Career: A long story that keeps going

You can start with a Christmas present in the late 70's - my 1st programmable toy. Then, go through chicken grease & Apple II computers, thrash around with BBSs, work through community college, university, and then do 20+ years bouncing around the software industry in the Seattle area.

Starting With a Toy

I got this for christmas when I was about 6 years old. It only took me about 30 minutes of playing with it to hit up against the 16 command limit of the poor little things RAM. Still, it was a blast. I got a couple for my nephews (and one for myself, of course) when there was a mini reproduction made around 2010. Of course, I regret that I never did get the transporter (sold separately as the commercial says).

Chicken Grease and Apple IIs

Apple II computers were EXPENSIVE in the early 1980s, at least for my family. My mom knew I had an interest in computers, and working for a school district in the mid-west, signed me up for week long summer computer day camps where I went from about age 9-13 doing all 4 levels of Apple II BASIC programming along with some exposure to Apple OS, Big Mac Macro Assembler, and even some early BBS access.

After turning 14½ where I lived, I could get a job and work towards owning a computer of my own. The summer before starting high school I started my first real job at a fast food chicken place making a cool $3.75 an hour. Frying & breading chicken, cleaning up, making mashed potatoes & what-not. Coming home smelling of chicken blood, batter & fryer grease. Summer camp was over at this point since there were no more levels to take, but I was pleasantly surprised by an offer to be a teachers assistant to the program. And not just a volunteer, but a PAID position at $4.25 an hour! After a adjusting my fast food schedule, I got to compare working weekdays 8am-4pm helping "little kids" debug their Apple BASIC programs in an air conditioned lab for more money with burning my arms on fryer grease & sweating afternoons and weekends for less money. It was no contest. I knew I was leaning towards a career working with computers.

BBSes & PCs in High School & Community College

Before the internet was easily available to consumers, socialization through computers largely happened through computer bulletin board systems (see A brief history of BBS systems). This was a great way to connect with others, trade shareware or public domain software for many. This was also a great way to pirate computer games, (see phreak & hack if one were to ENGAGE the "dark side" as opposed to say... studying it. For purely academic purposes, of course.

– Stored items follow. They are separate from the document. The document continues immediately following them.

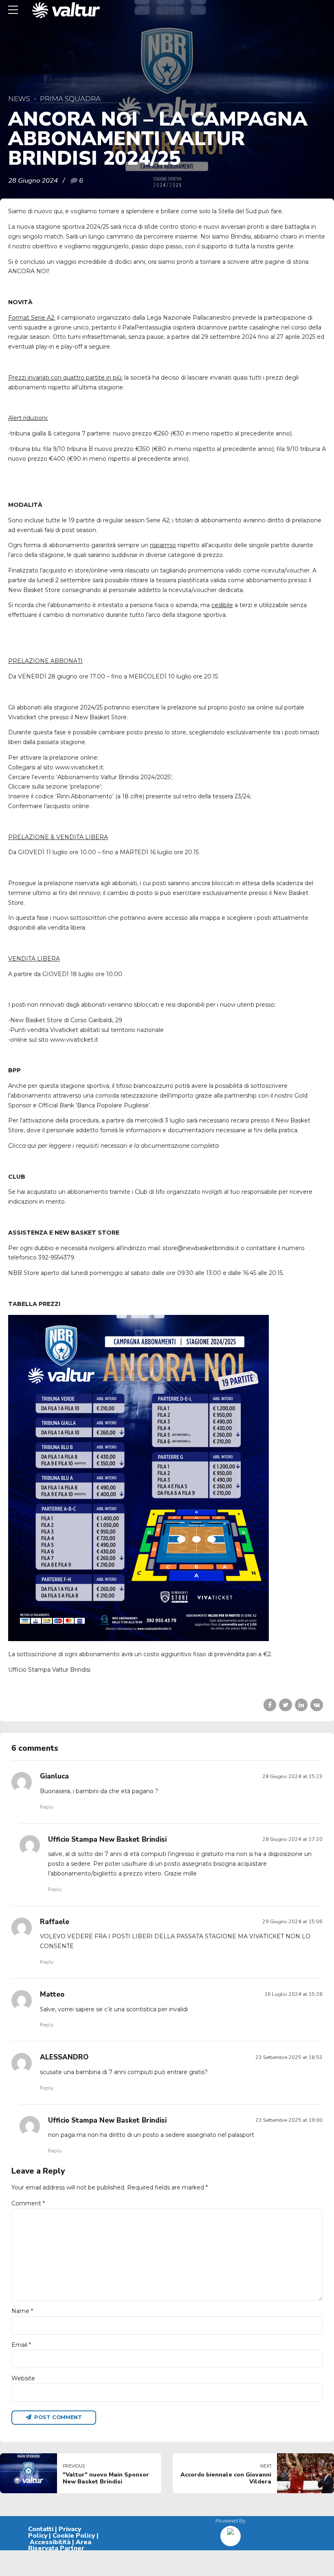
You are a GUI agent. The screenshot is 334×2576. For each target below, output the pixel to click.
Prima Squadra (70, 99)
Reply (46, 1806)
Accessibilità (50, 2542)
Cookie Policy (74, 2535)
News (19, 99)
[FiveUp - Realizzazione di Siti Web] (230, 2533)
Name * (22, 2311)
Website (23, 2378)
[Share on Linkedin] (301, 1705)
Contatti (40, 2529)
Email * (21, 2344)
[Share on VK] (316, 1705)
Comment (28, 2203)
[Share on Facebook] (270, 1705)
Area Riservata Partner (59, 2545)
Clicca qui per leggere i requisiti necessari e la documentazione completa (113, 1145)
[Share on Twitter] (285, 1705)
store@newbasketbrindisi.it (201, 1248)
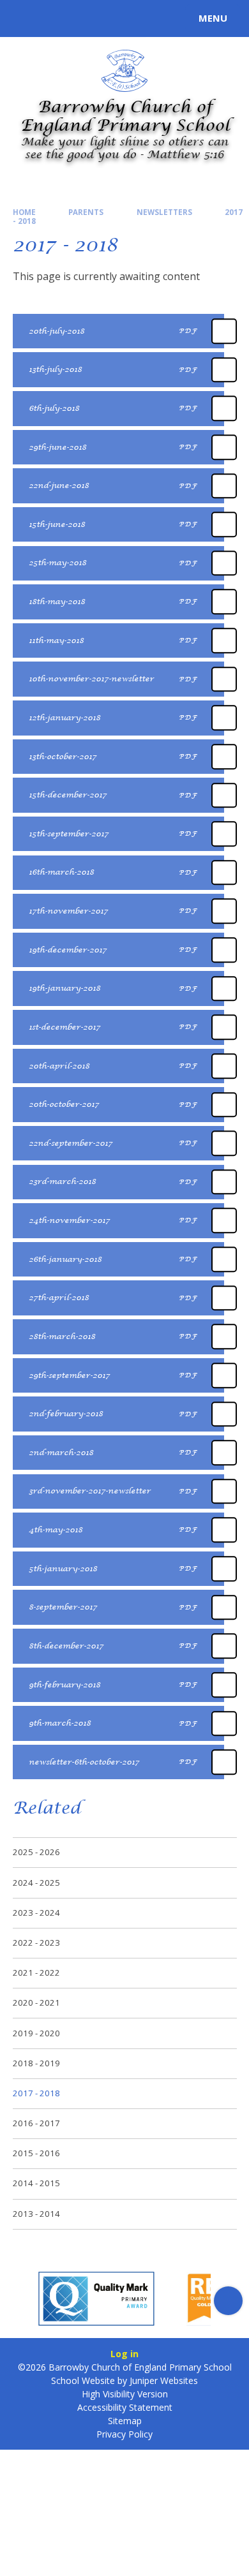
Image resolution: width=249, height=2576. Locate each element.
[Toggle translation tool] (56, 18)
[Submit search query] (155, 16)
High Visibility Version (125, 2394)
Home (24, 212)
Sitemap (125, 2421)
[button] (20, 2300)
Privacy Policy (124, 2434)
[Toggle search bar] (24, 18)
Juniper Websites (164, 2380)
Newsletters (164, 212)
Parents (85, 212)
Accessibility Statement (124, 2407)
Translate (103, 20)
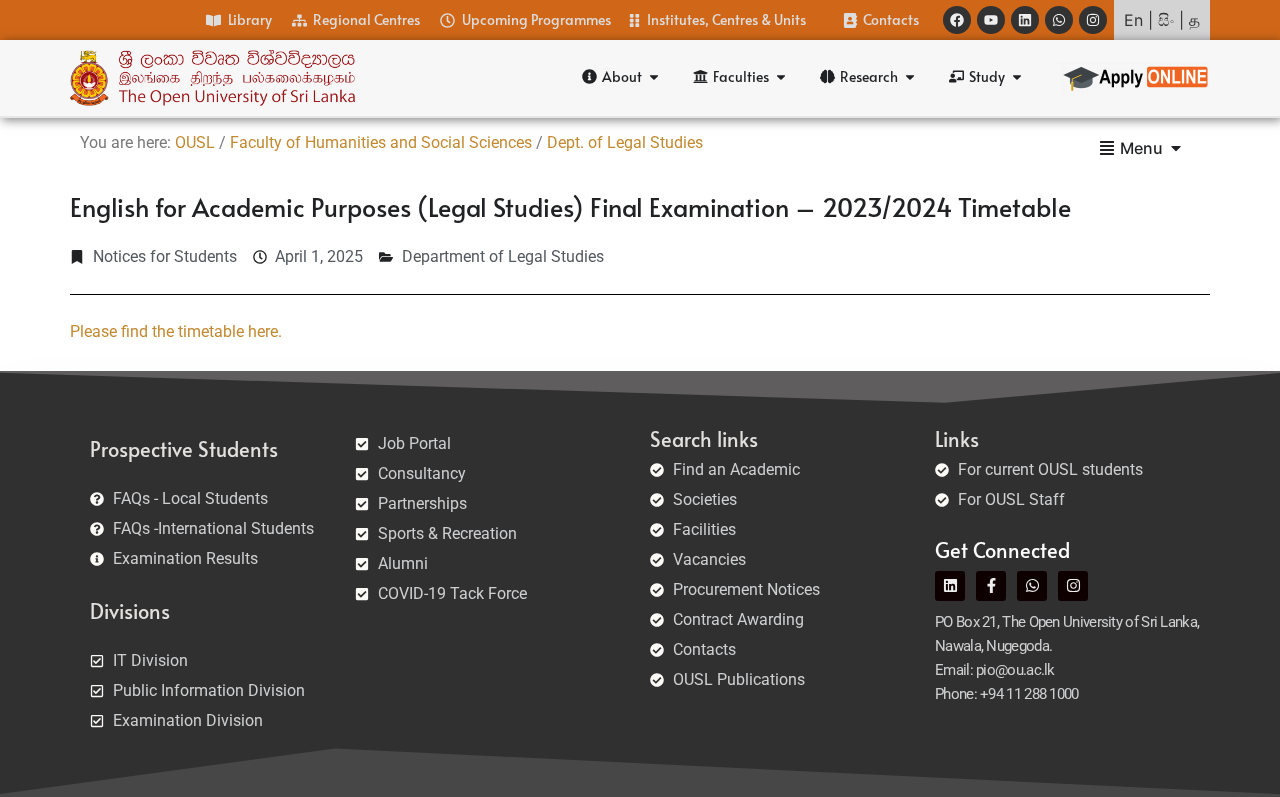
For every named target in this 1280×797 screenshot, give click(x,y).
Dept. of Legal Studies (625, 142)
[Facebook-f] (991, 586)
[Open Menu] (1176, 148)
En (1133, 20)
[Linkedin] (1025, 20)
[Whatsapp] (1059, 20)
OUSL (195, 142)
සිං (1166, 20)
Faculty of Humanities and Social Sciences (381, 142)
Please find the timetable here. (176, 331)
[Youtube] (991, 20)
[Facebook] (957, 20)
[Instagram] (1093, 20)
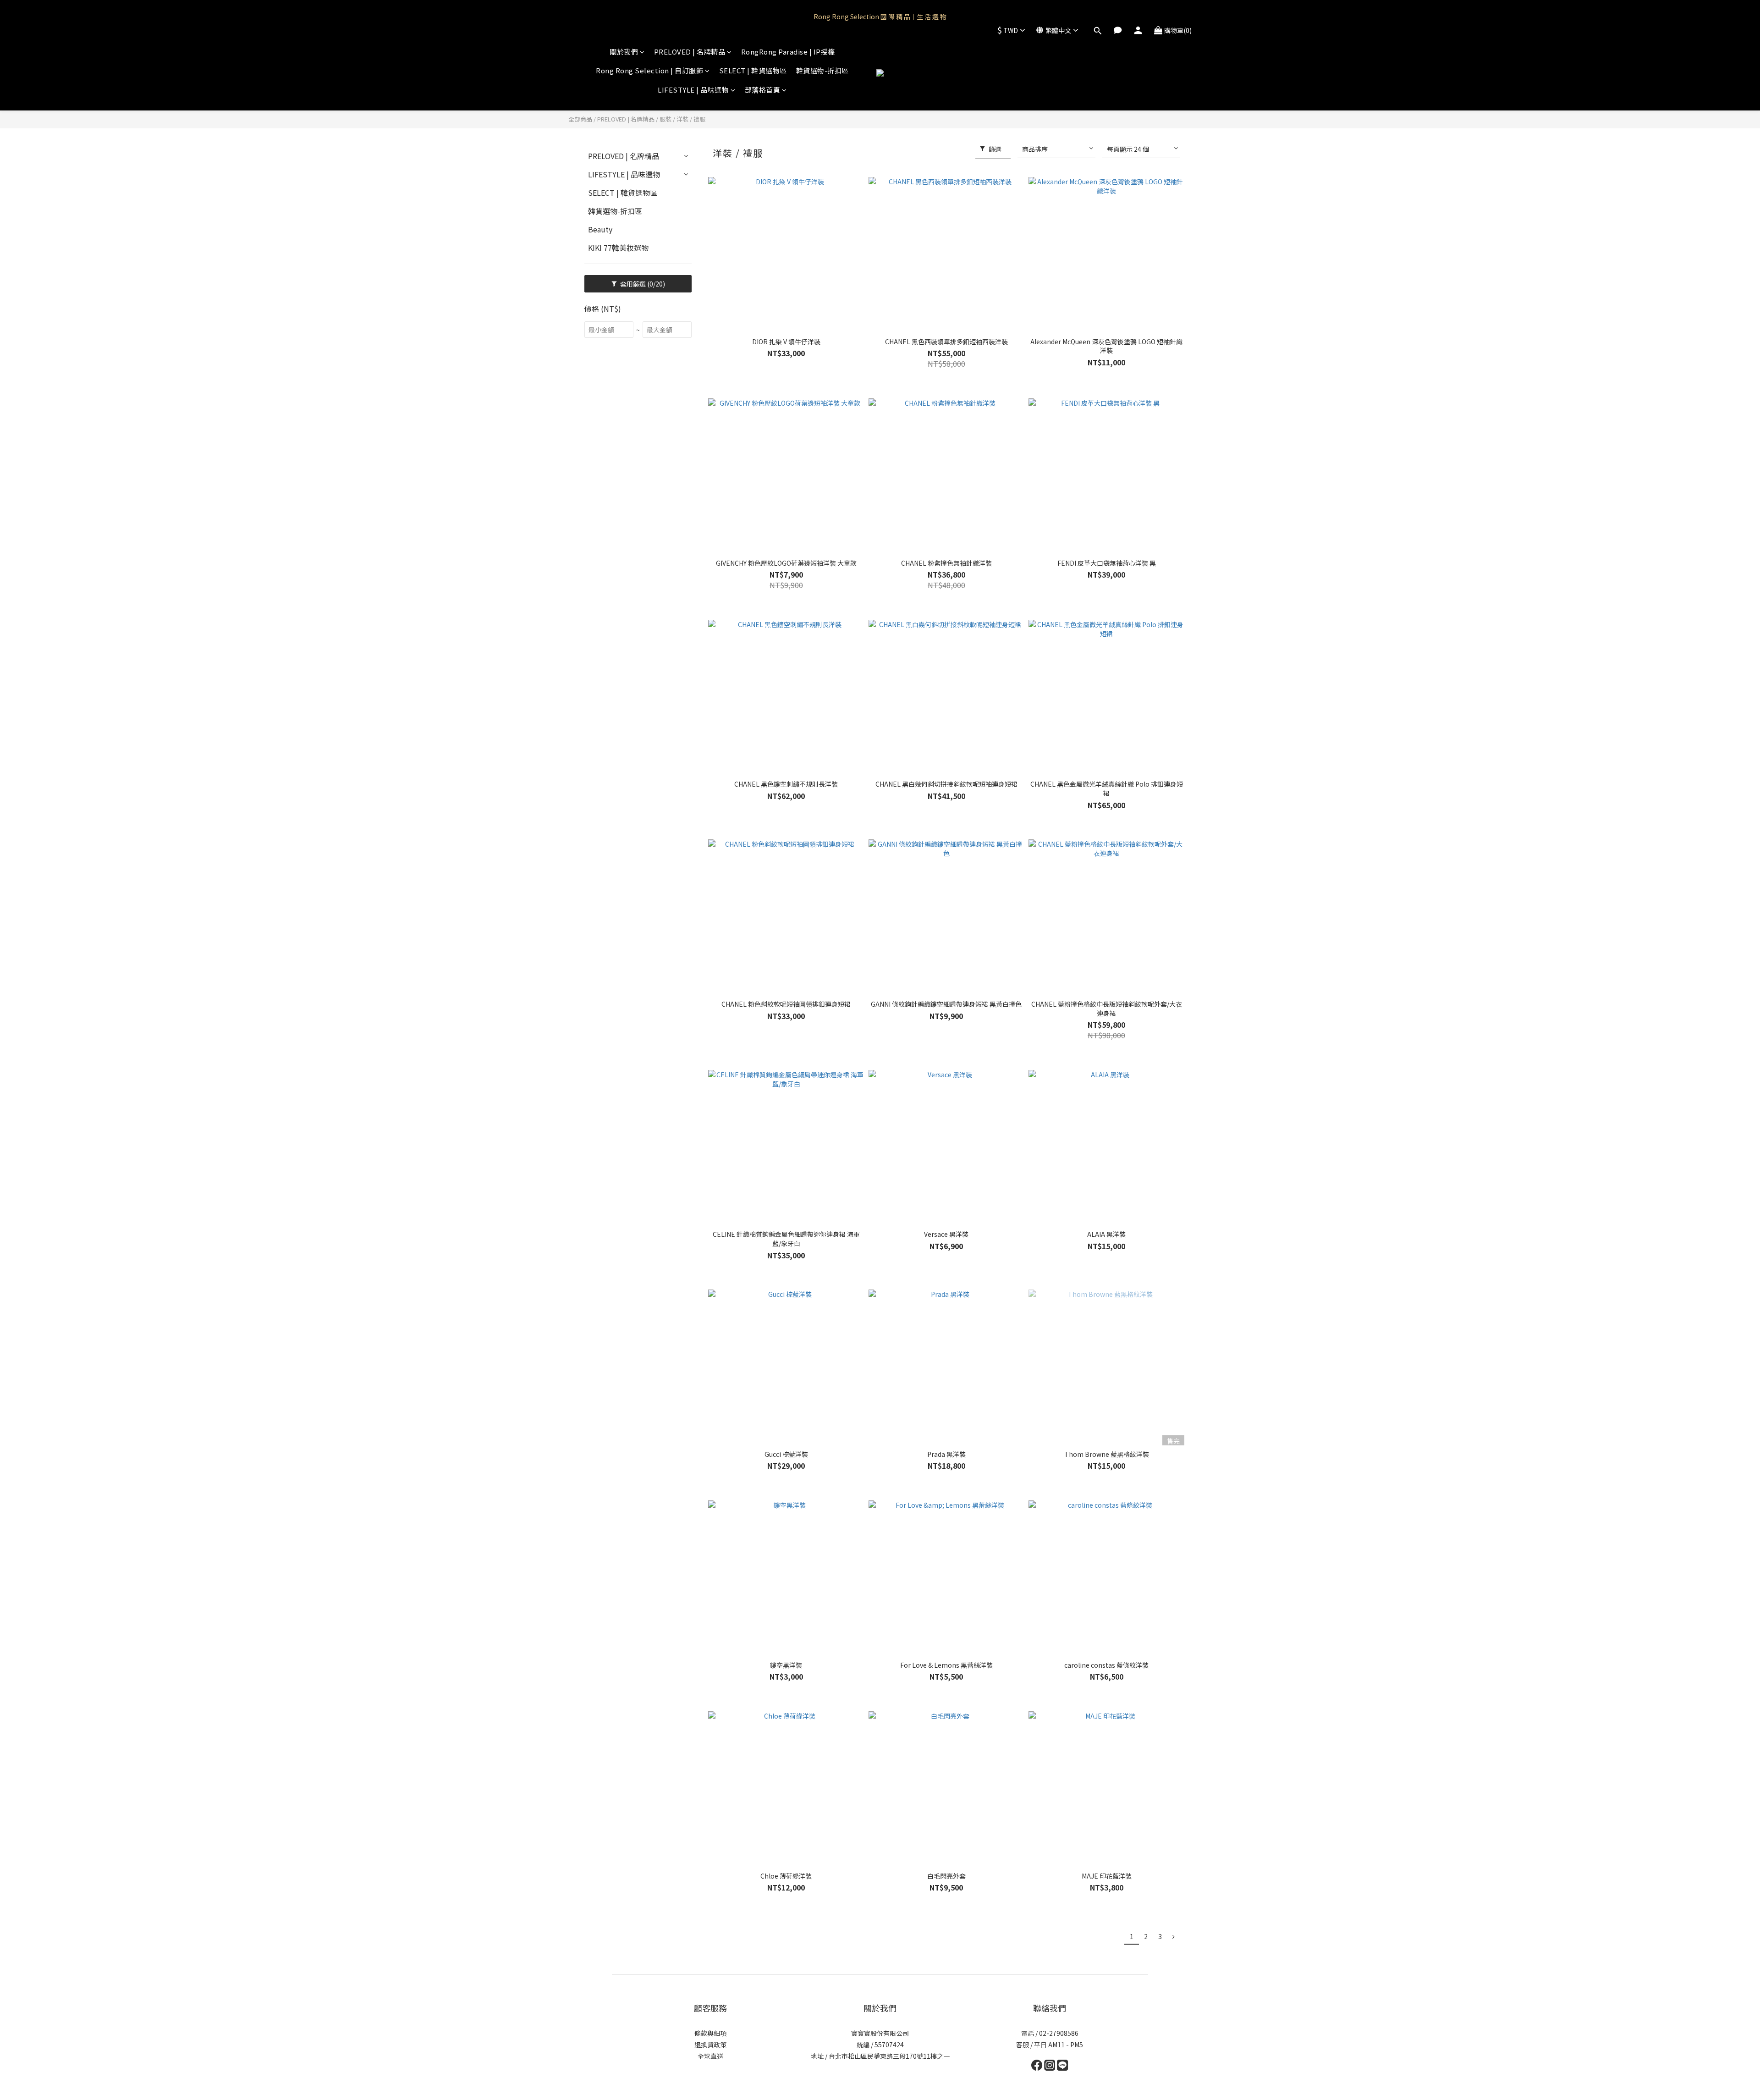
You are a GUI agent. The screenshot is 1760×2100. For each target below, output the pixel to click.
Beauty (600, 229)
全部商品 (580, 119)
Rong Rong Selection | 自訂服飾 (649, 70)
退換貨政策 (710, 2044)
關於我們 (624, 51)
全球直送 (710, 2056)
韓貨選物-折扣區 (822, 70)
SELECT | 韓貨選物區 (753, 70)
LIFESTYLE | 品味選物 (693, 89)
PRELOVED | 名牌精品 (690, 51)
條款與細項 (710, 2033)
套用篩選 (642, 283)
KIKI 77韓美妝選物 (618, 247)
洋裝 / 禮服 (690, 119)
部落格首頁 (763, 89)
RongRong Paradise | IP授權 (788, 51)
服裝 (665, 119)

I bought my first modem less than half a year after I got my first computer - the IBM PS/2 Model 30 pictured above. It was a bit limited, but I eventually I also added a better graphics and sound card. By the time I was getting close to High School graduation, the system was getting too limited for a number of the games I wanted to waste time with. I bought a used 286 and was starting into a hobby/addiction of home built PCs. By the time was done with community college and heading towards I got a used 386 and started down the path to real hands on computer work there were 5 1.4MB floppy disks that would leave quite an impression on me: disks 1-4 were the boot, root & compiler disks for MCC Interim Linux 0.99.p8+. Disks 5 was a little game called Doom. Doom was simply amazing. A computer game like none I'd ever played before. It was fun, and scared the hell out of me. Linux was simply amazing. A computer operating system like none I'd ever used before. It was fun, and it scared the hell out of me.

University & Unix

I founded a Linux users group at university and made every excuse to learn about the applied side of my computer science studies.